TRY IT — The full listing, word for word and free of images, is the expected result.

RECORDED DATA —
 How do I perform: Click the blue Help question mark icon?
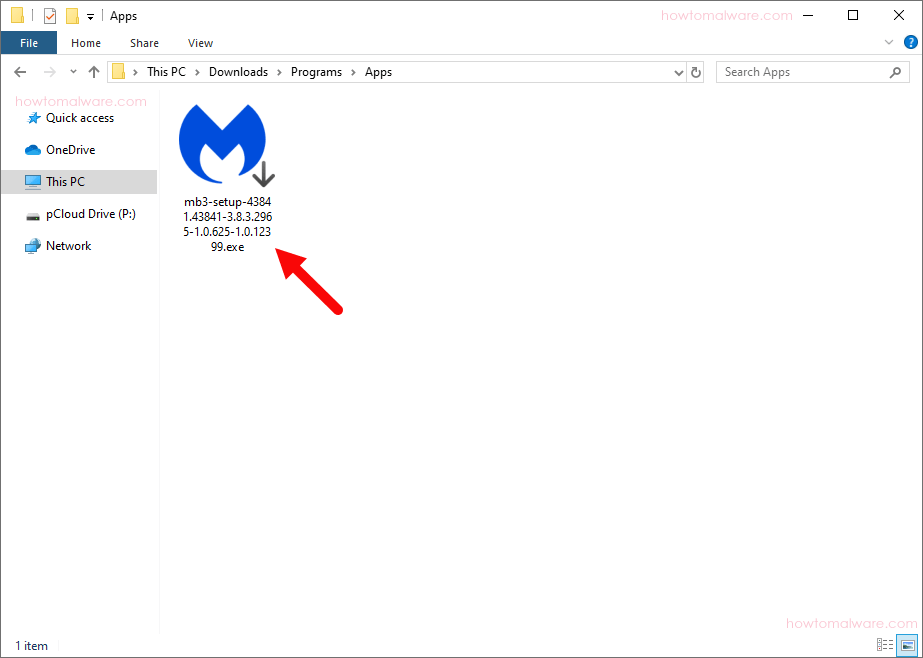tap(909, 42)
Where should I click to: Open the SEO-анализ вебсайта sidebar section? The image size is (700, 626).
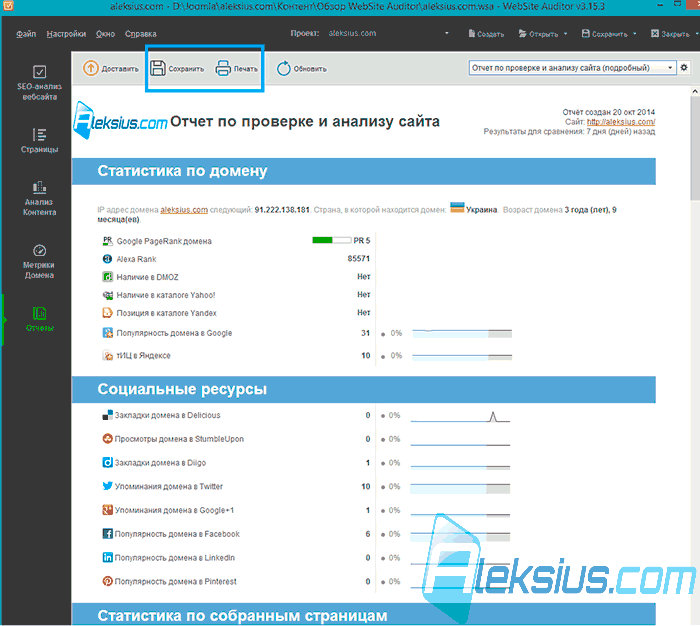tap(39, 83)
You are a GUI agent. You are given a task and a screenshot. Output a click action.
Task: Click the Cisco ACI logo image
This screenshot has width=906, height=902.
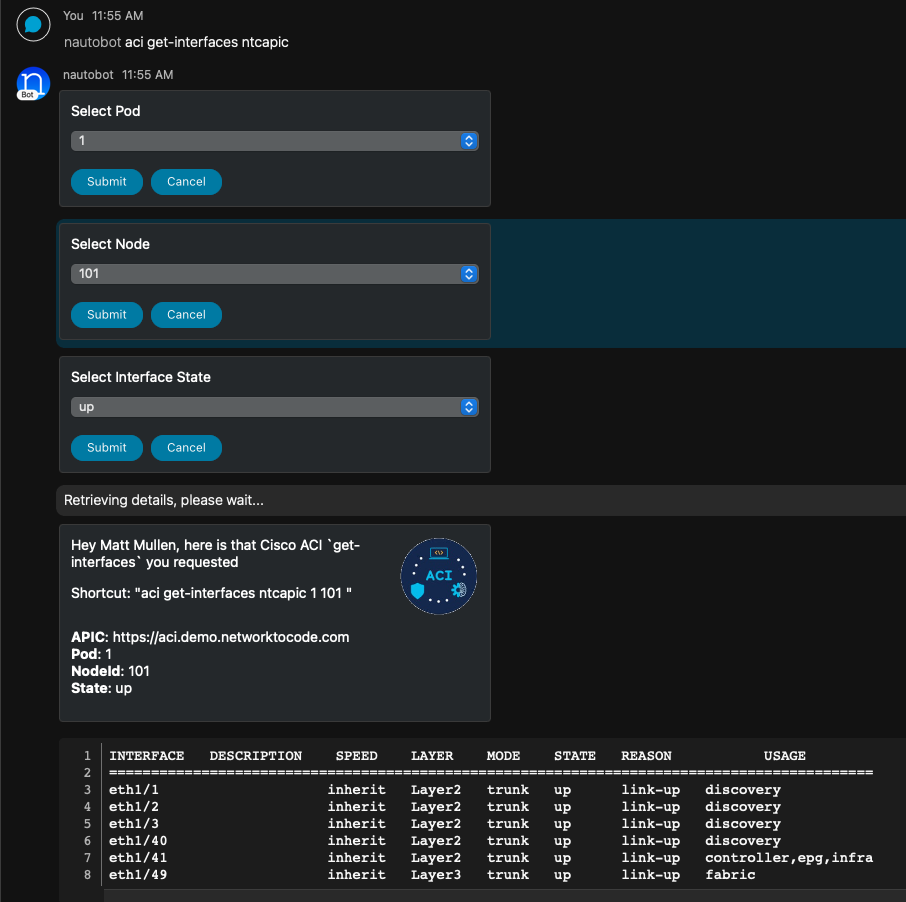[438, 576]
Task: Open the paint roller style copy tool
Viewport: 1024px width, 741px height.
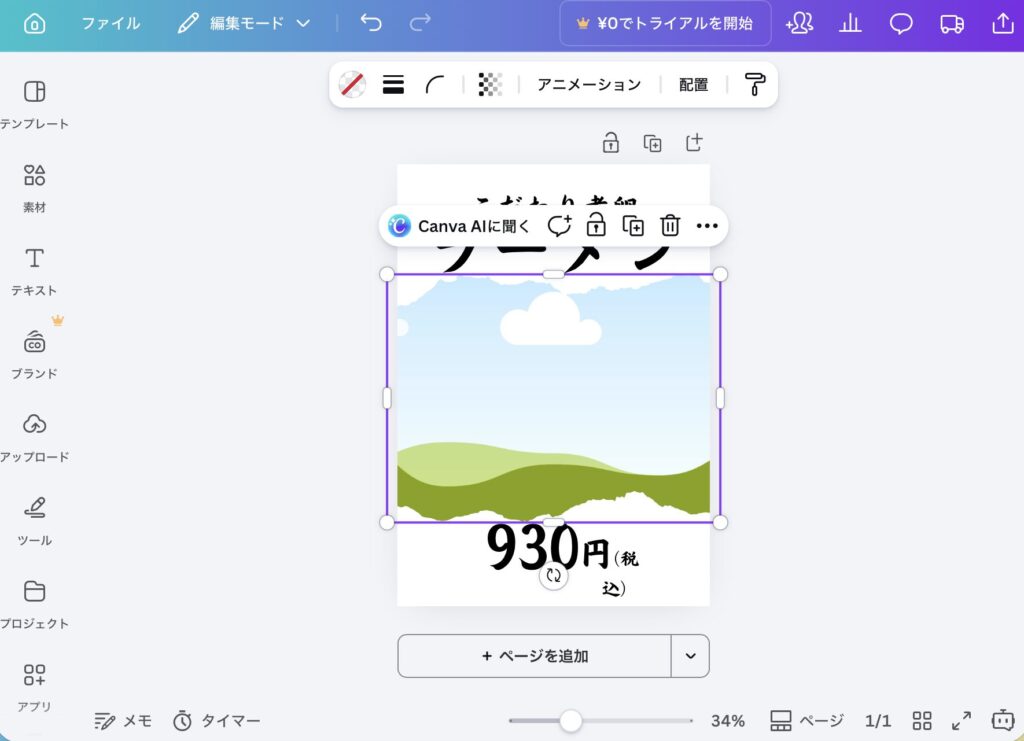Action: 754,85
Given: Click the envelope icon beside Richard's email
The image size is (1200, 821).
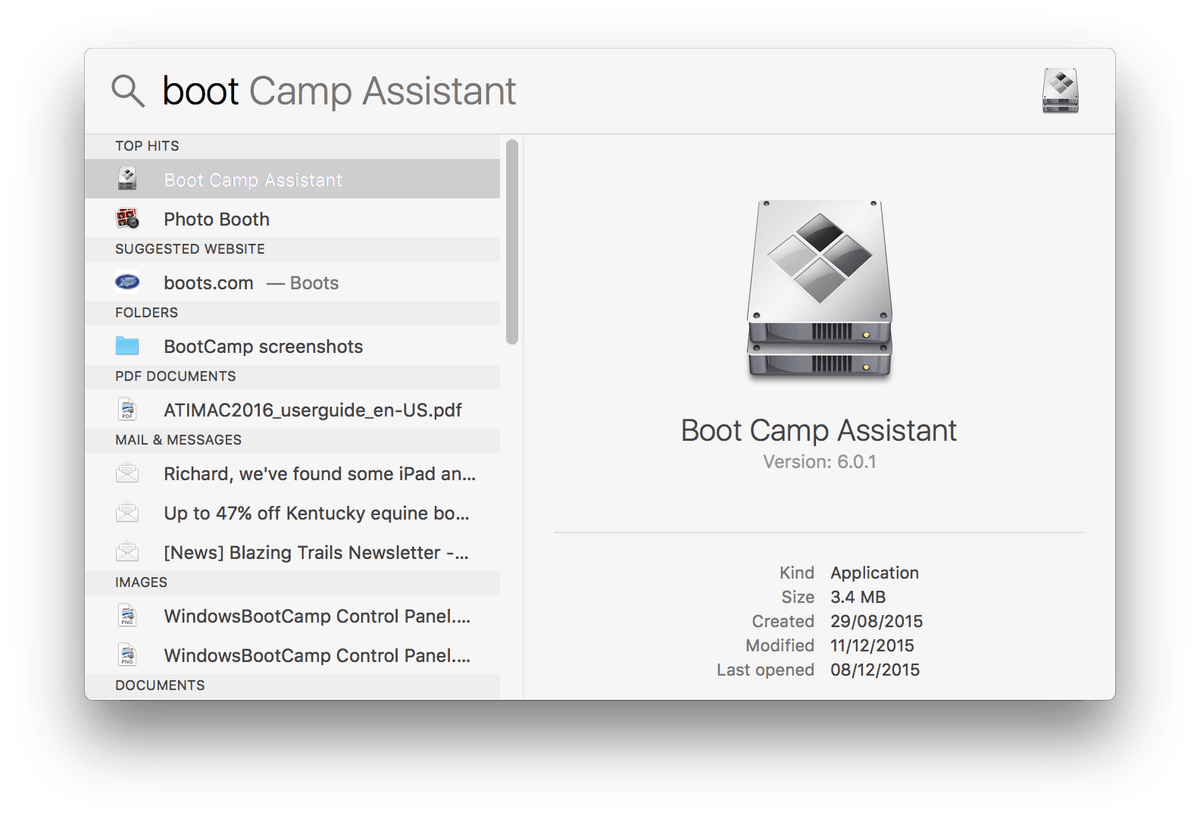Looking at the screenshot, I should pyautogui.click(x=127, y=474).
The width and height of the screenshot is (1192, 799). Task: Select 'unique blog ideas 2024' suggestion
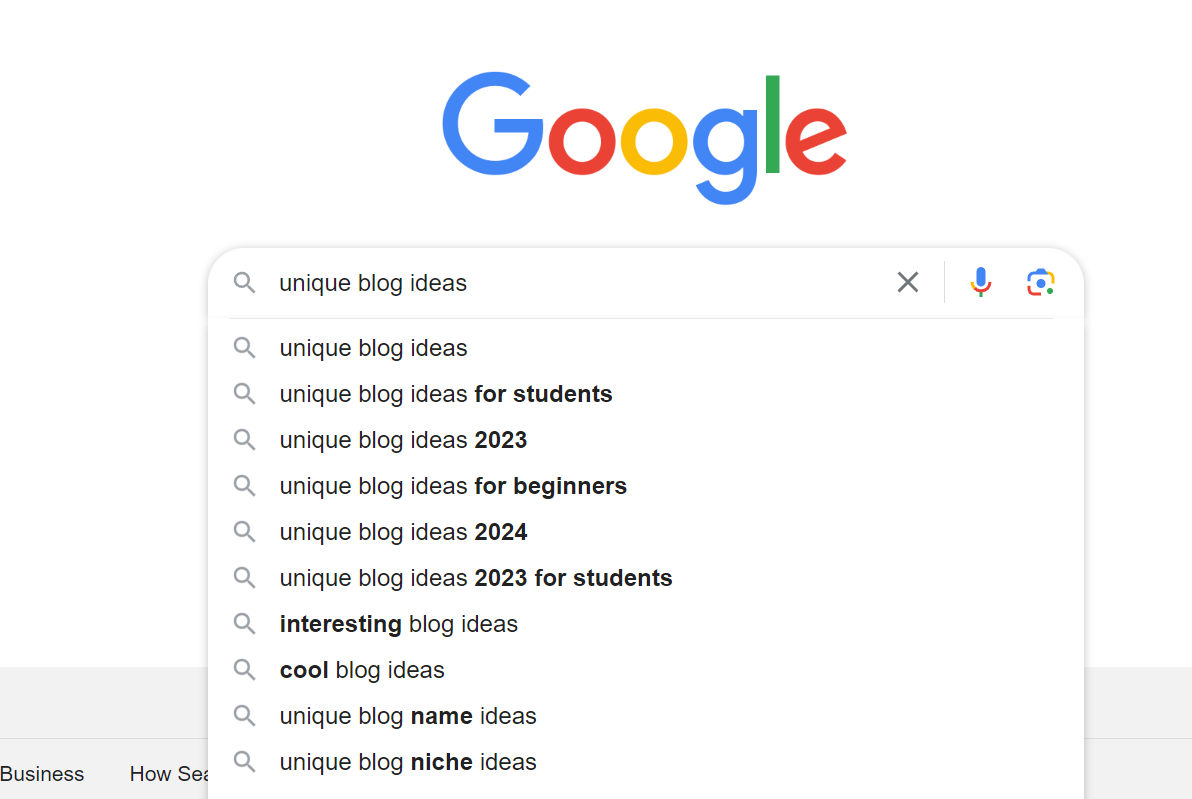point(403,532)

SOLUTION TO THIS EXERCISE —
 How do I perform: Click the blue Help question mark icon?
tap(909, 42)
Where should I click to: Open the SEO-анализ вебсайта sidebar section? The image size is (700, 626).
tap(39, 83)
You are a GUI agent. You are given a task and a screenshot. Output a click action.
Task: Click the Cisco ACI logo image
This screenshot has width=906, height=902.
[438, 576]
Task: Open the paint roller style copy tool
Viewport: 1024px width, 741px height.
Action: 754,85
Given: Click the envelope icon beside Richard's email
The image size is (1200, 821).
Looking at the screenshot, I should pyautogui.click(x=127, y=474).
The width and height of the screenshot is (1192, 799). Task: Select 'unique blog ideas 2024' suggestion
point(403,532)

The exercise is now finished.